Flag's Prospectus revealed that it was in the process of expanding its global network through the construction of the Flag-Atlantic 1 cable system (the "FA-1 system"). (3CAC ¶ 4.) The FA-1 system was a joint venture between Flag and GTS Transatlantic Holdings Ltd. ("GTS") to build two digital fiberoptic cables connecting Paris and London to New York. (Id.; Registration Statement at 37.) The two cables would create a "self-healing ring"; if one cable failed, Flag could re-route the traffic on that cable onto the other cable in order to avoid service interruptions. (Registration Statement at 37.) The Prospectus also indicated that Flag might expand its network further by constructing or acquiring digital fiberoptic cables in other areas of the world or by purchasing capacity from competitors where "rapid access to a market [was] required or where it [was] not economically feasible to" construct or acquire new systems. (Id. at 2.)

A. The Allegedly Misleading Statements or Omissions in the Prospectus Concerning Demand

Plaintiff alleges that Flag falsely stated in the Prospectus that market demand for broadband telecommunications capacity was strong at the time of the IPO and that demand was growing. Plaintiff points to the following statement in the Prospectus:

We developed and are enhancing the FLAG Telecom network and our product and service offerings to participate in the following important growth and strategic shifts in the international telecommunications markets: ...
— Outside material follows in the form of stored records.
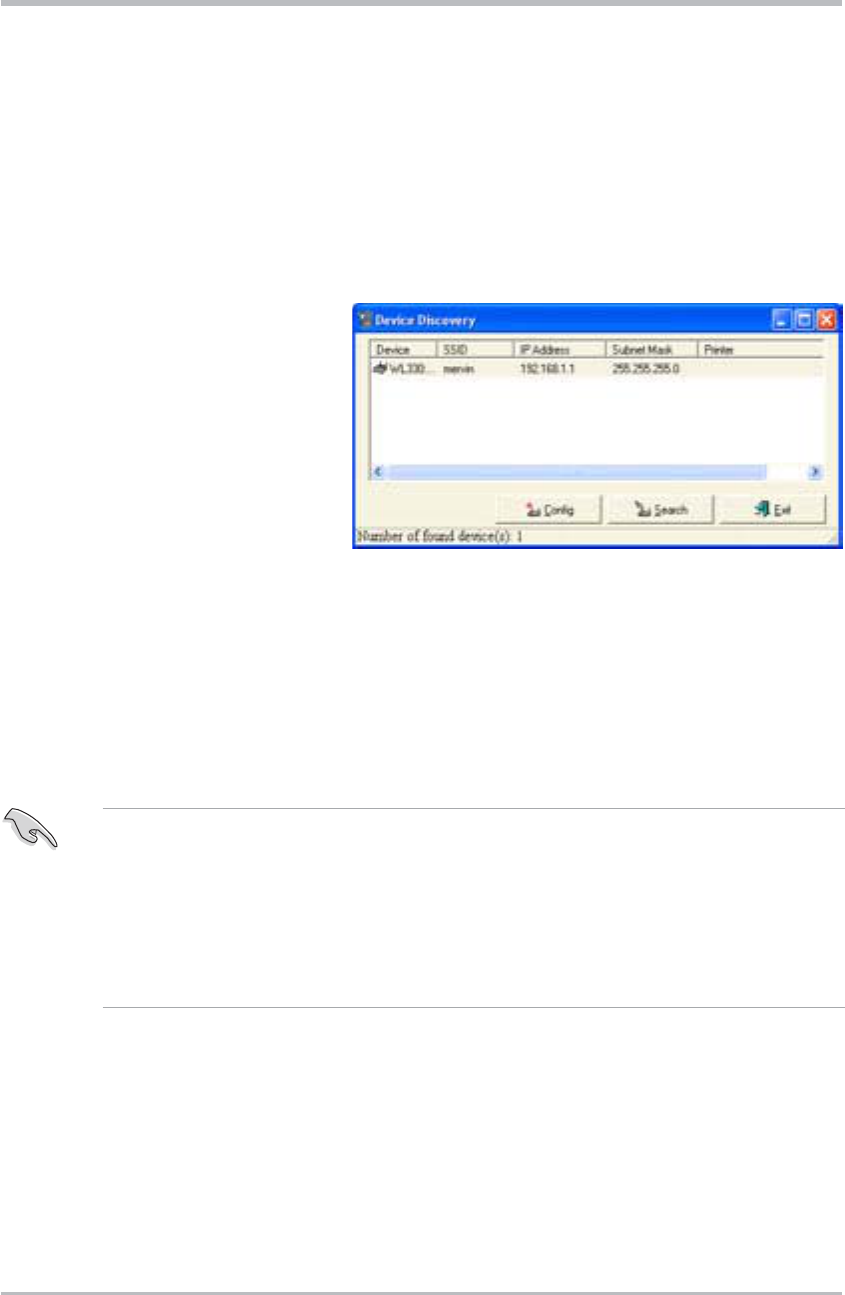Exit the Device Discovery utility
845x1295 pixels.
click(x=773, y=509)
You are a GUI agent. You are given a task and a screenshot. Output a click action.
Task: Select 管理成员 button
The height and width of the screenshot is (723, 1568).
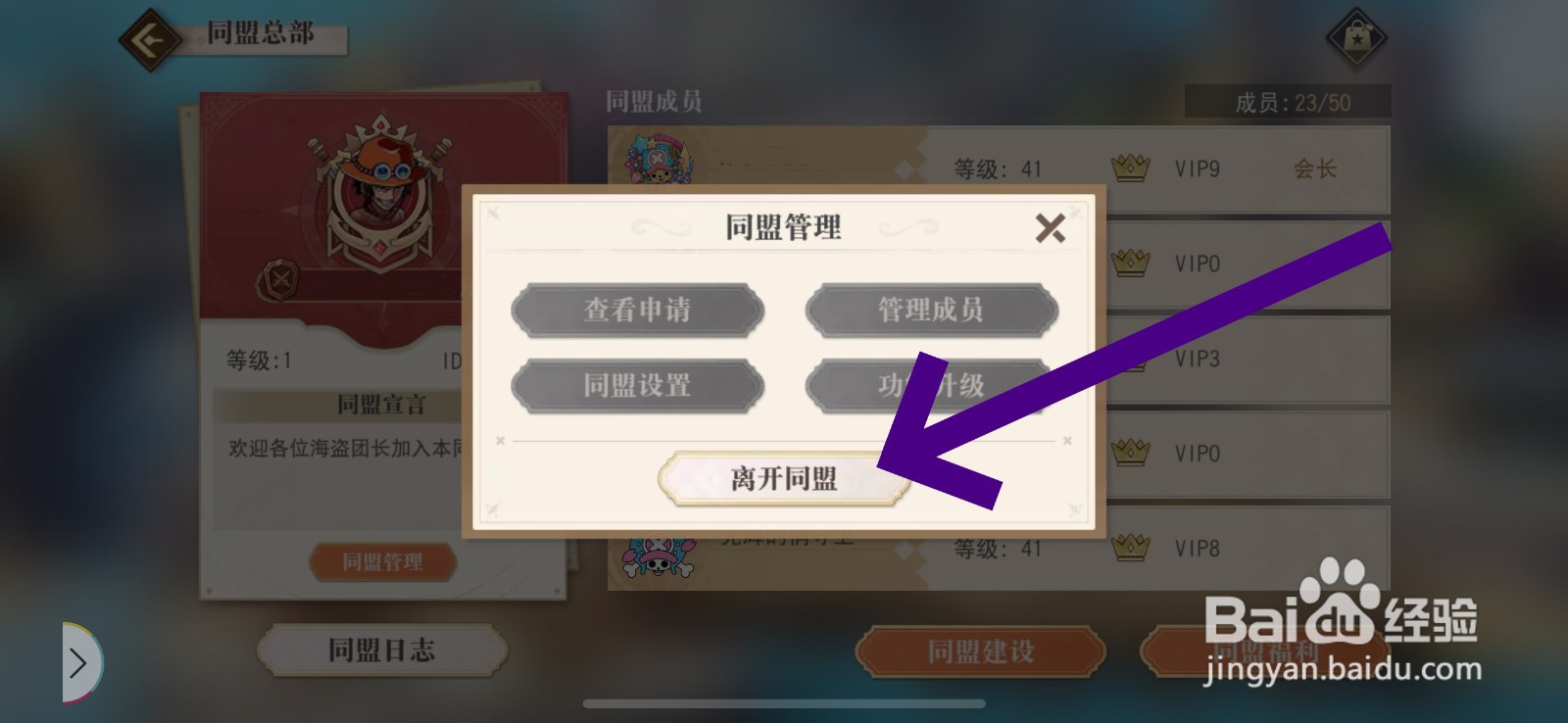(931, 311)
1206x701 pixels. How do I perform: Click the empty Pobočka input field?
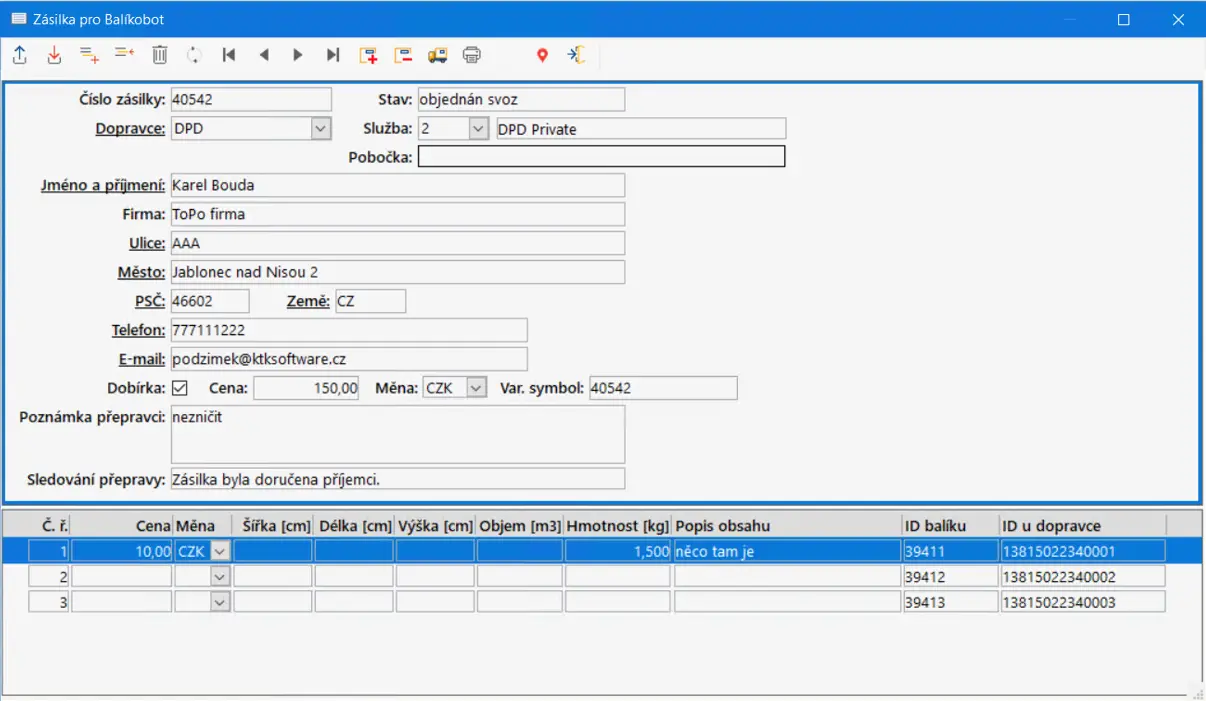click(601, 157)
RAPID GROWTH OF TELECOMMUNICATIONS TRAFFIC. According to an August 1999 research report published by Ovum Ltd., total world telecommunications traffic demand is expected to grow more than 50-fold between 1999 and 2005, with Internet and data traffic accounting for 98% of total traffic by 2005....

IMPACT OF GLOBAL DEREGULATION. The continued deregulation of the global telecommunications industry has resulted in a significant increase in the number of competitors, including traditional carriers, wireless operators, Internet service providers and new local exchange service providers. This change in the global competitive landscape is generating significant demand for broadband telecommunications capacity as carriers seek to secure sufficient capacity for their expansion plans.... Global deregulation has also resulted in increased demand for city-to-city services, as new entrants to the telecommunication industry seek to take advantage of the economic benefits of controlling facilities on an end-to-end basis.
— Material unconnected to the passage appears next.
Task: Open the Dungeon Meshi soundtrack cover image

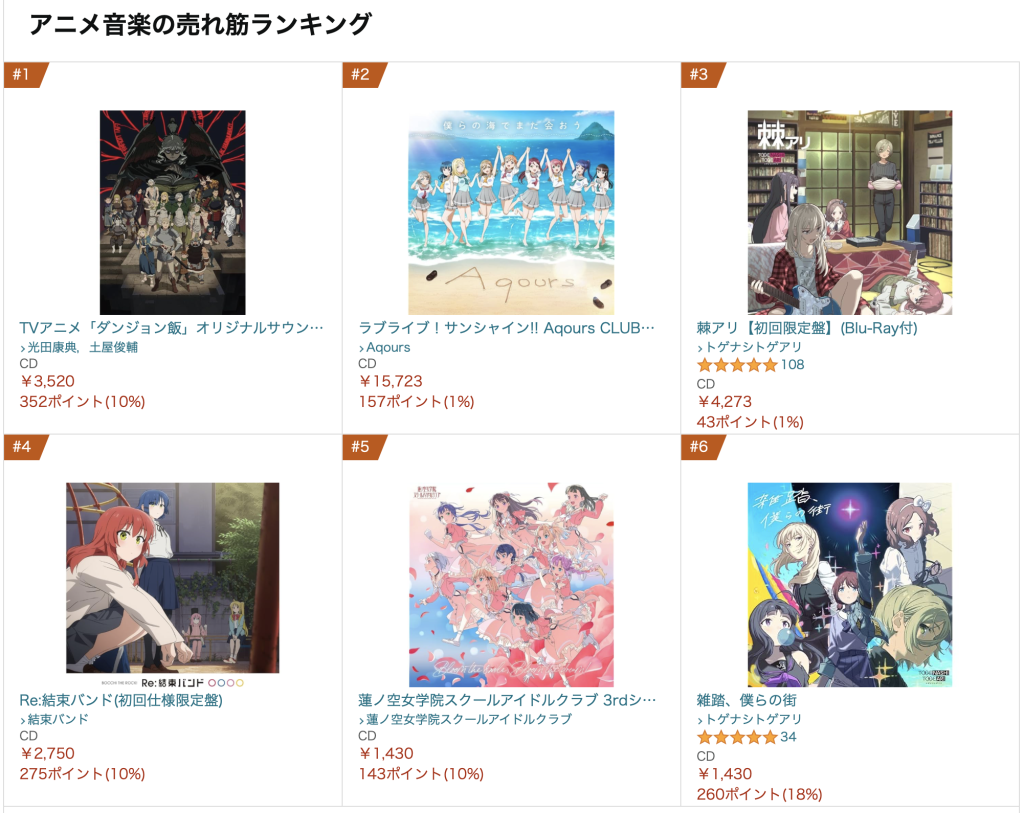Action: [172, 212]
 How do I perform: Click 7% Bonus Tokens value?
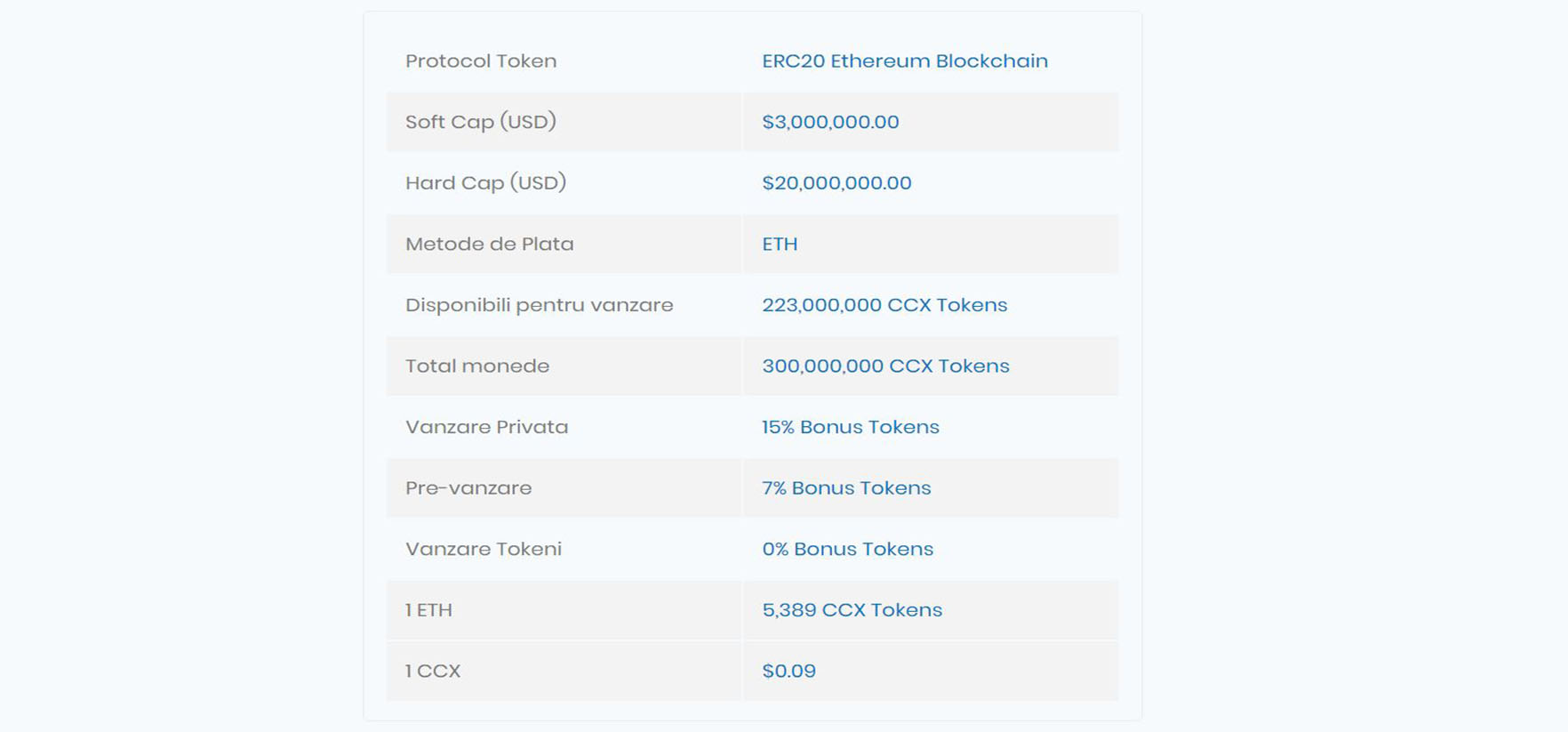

(Registration Statement at 39.) Plaintiff contends that these statements were false when issued because as of February 11, 2000, the effective date of the Registration Statement, FLAG possessed information demonstrating that the supply of broadband telecommunications capacity had substantially outstripped the market demand for that capacity. (3CAC ¶ 81.)
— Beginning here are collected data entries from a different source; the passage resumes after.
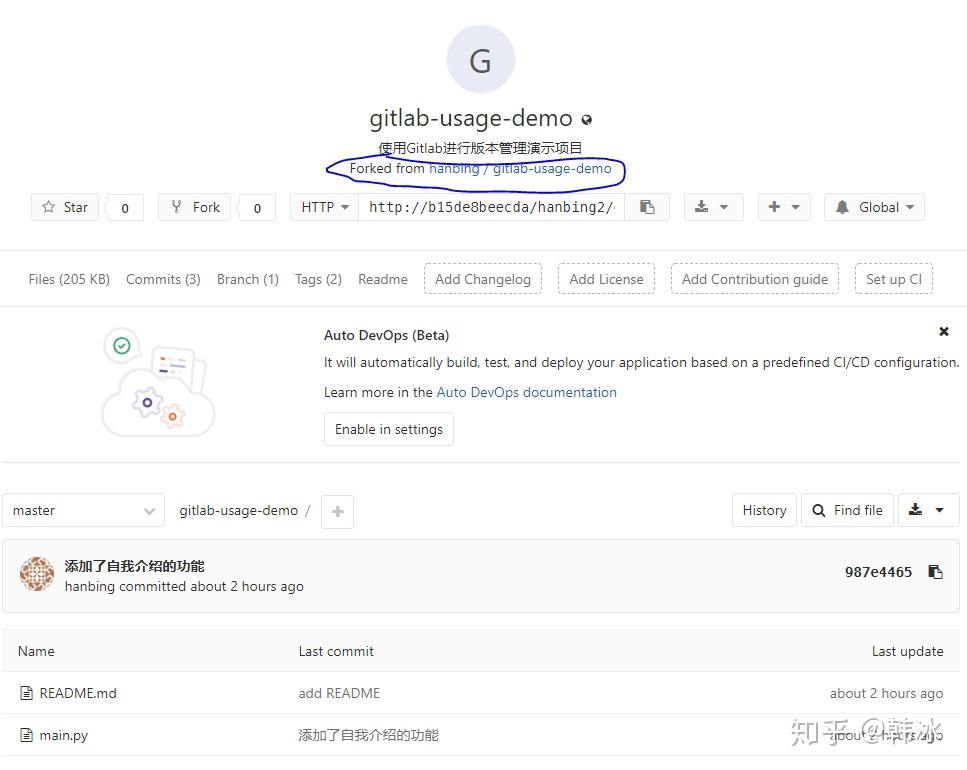Expand the HTTP protocol dropdown
The image size is (967, 770).
[324, 207]
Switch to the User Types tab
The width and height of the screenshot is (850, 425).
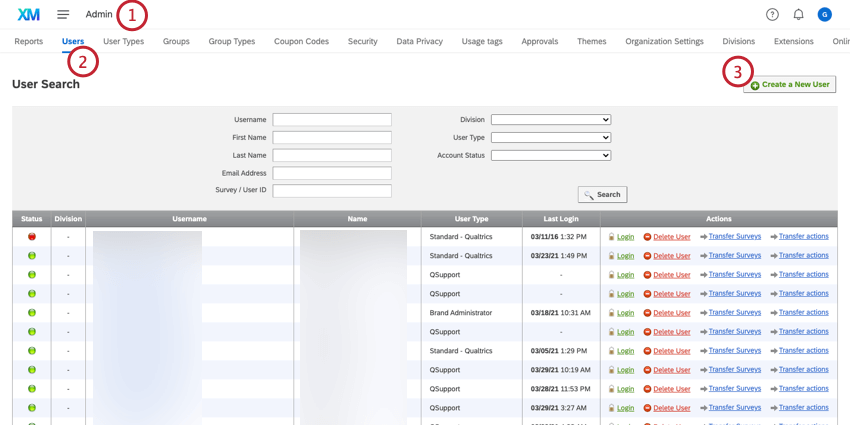click(123, 41)
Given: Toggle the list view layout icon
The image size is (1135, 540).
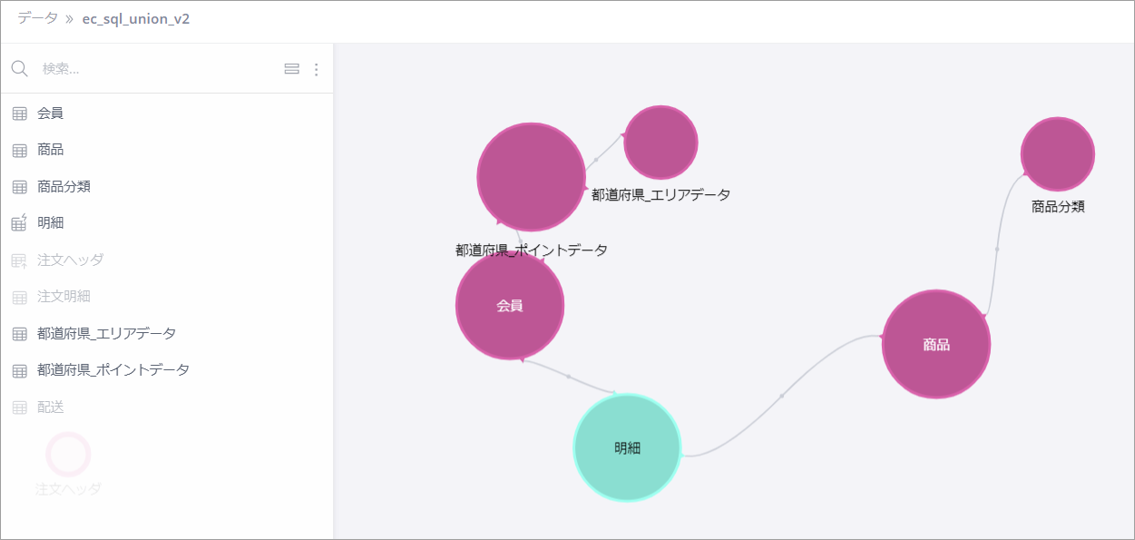Looking at the screenshot, I should pyautogui.click(x=291, y=69).
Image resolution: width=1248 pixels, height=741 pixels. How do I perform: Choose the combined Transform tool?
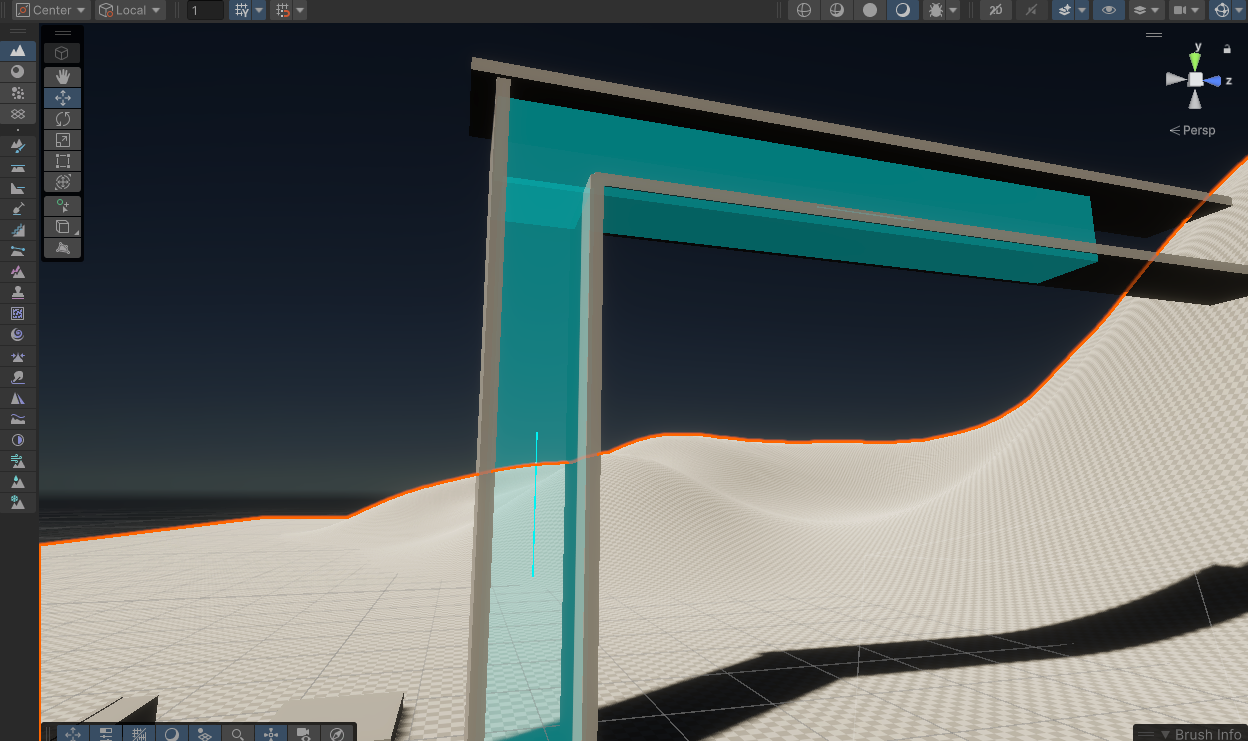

B. Cautionary Language In the Prospectus

In a section of the Prospectus entitled "RISKS RELATED TO OUR INDUSTRY," Flag disclosed the following:

BECAUSE OUR PRODUCT OFFERINGS ARE EXPANDING AND THE TELECOMMUNICATIONS INDUSTRY IS CHANGING SIGNIFICANTLY, WE FACE COMPETITION AND PRICING PRESSURE FROM A WIDE VARIETY OF SOURCES.

Along the FLAG Europe-Asia cable route and the FLAG Atlantic-1 cable route, we face competition and pricing pressures from existing cables, planned cables, and satellite providers, including existing geosynchronous satellites and low-earth orbit systems now under construction....

Many of our competitors have, and some potential competitors are likely to enjoy, substantial competitive advantages, including the following:

— greater name recognition;

— greater financial, technical, marketing and other resources;

— larger installed bases of customers; and

— well established relationships with current and potential customers.

Significant new and potentially larger competitors could also enter our market as a result of regulatory changes or the establishment of cooperative relationships. In addition, recent technological advances may greatly expand the capacity of...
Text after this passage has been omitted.